La santé peut être garantie par
l’Etat. En UK, protection totale. Ailleurs, partielle. Mais l’idée est passée
que la santé relève du domaine étatique.
En France, en Allemagne, en GB,
en Suède, en Italie, dans les années 80, un adulte sur deux au moins reçoit son
revenu principal de l’Etat, que ce soit sous la forme d’un salaire, de retraite,
d’indemnité ou d’allocations diverses.
Entre 1950 et le début des
années 1980, l’emploi public (l’un des éléments de l’Etat social) a augmenté de
50% en Italie et en Suède, 80% en GB, 82% en France.
Petite conclusion : quand on
regarde les sondages eurobaromètres des années 80 (début), on constate que les
européens dans leur écrasante majorité attendent de l’Etat une action sociale,
mais les européens sont dès le début des 80’s divisés sur l’intervention
économique...
2. Une typologie
Proposée pour Esping-Andersen,
« les trois mondes de l’Etat-providence », livre majeur qui a fait discuter dans
toute l’Europe.
Il distingue trois types
d’Etat :
- welfare libéral résiduel : cas
parfait aux USA, mais l’Europe commence à en être atteinte en Angleterre et en
Suisse. Rôle fondamental accordé au marché, et donc couverture sociale minimum.
On protège les plus faibles, et on fait des prestations ciblées et on donne des
aides sous condition de ressources et de leur volonté de réinsertion. Il faut
réintégrer les populations.
- Le welfare
conservateur corporative bismarckien. Associé au salarié, donc à l’emploi. Il
faut maintenir le revenu de ceux qui n’en ont plus à un moment donné (retraite,
chômage). Les services sont quand même peu développés :Allemagne, France,
Belgique, Italie. Il met en lumière qqch qui a été bcp travaillé : si il y a
défaillance de l’Etat, les familles s’y substituent.
- Le modèle social-démocrate,
celui auquel Esping-Andersen accorde le plus de crédit. Ce modèle est
universaliste, les droits sociaux sont très développés, les services sont
généralisés et efficaces, les femmes sont le plus intégrées au marché du travail
et donc bénéficient des politiques de protection sociale. Evidemment, cela
repose sur un impôt particulièrement élevé : le prix à payer est là.

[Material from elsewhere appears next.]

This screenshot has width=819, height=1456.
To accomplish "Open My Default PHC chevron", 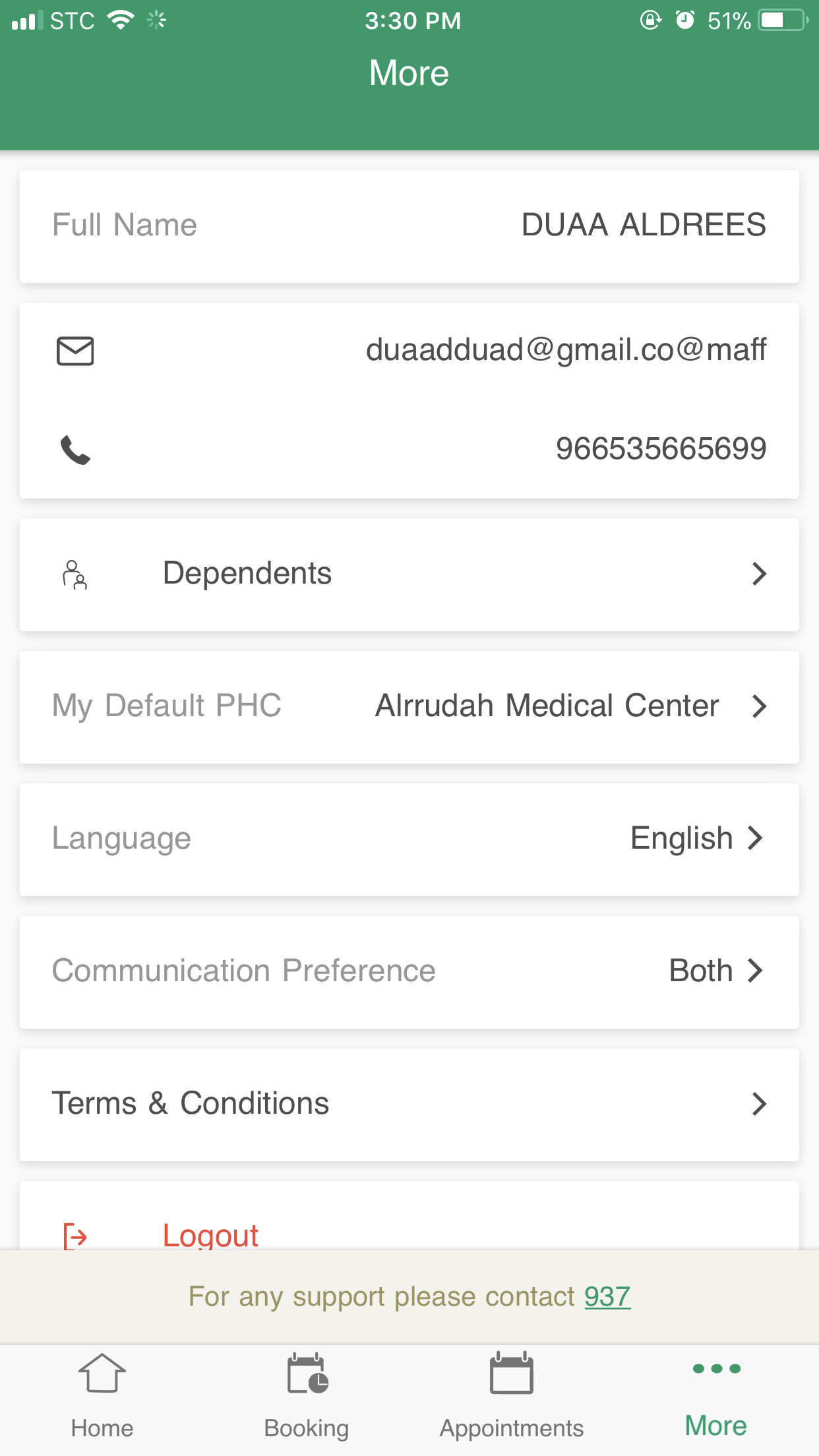I will tap(759, 706).
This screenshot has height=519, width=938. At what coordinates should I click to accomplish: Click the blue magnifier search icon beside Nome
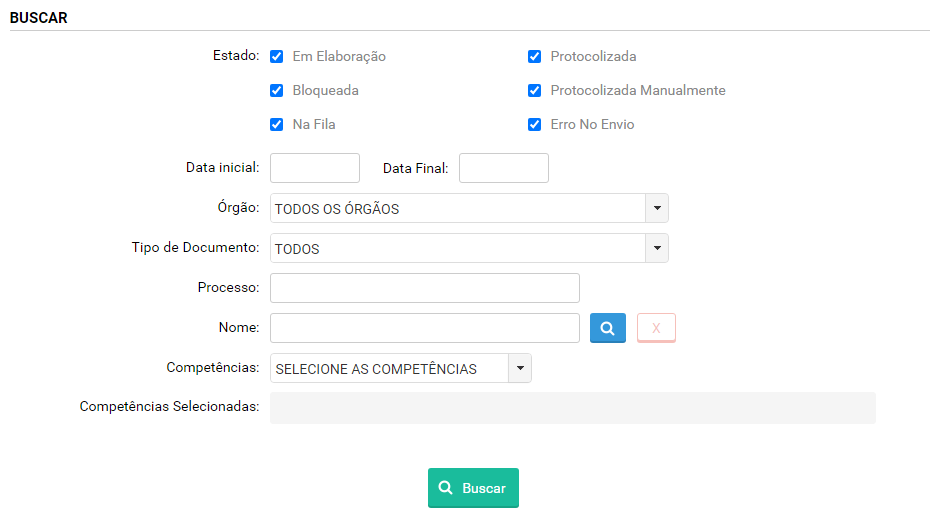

La perspective est presque
téléologique : le meilleur modèle est suédois.
On voit bien ici que la question
de l’Etat-social est devenu l’un des événements fondamentaux des sociétés
européennes. Il est la colonne vertébrale des sociétés européennes !!! Toute
réforme, toute transformation a des effets sur l’ensemble des sociétés.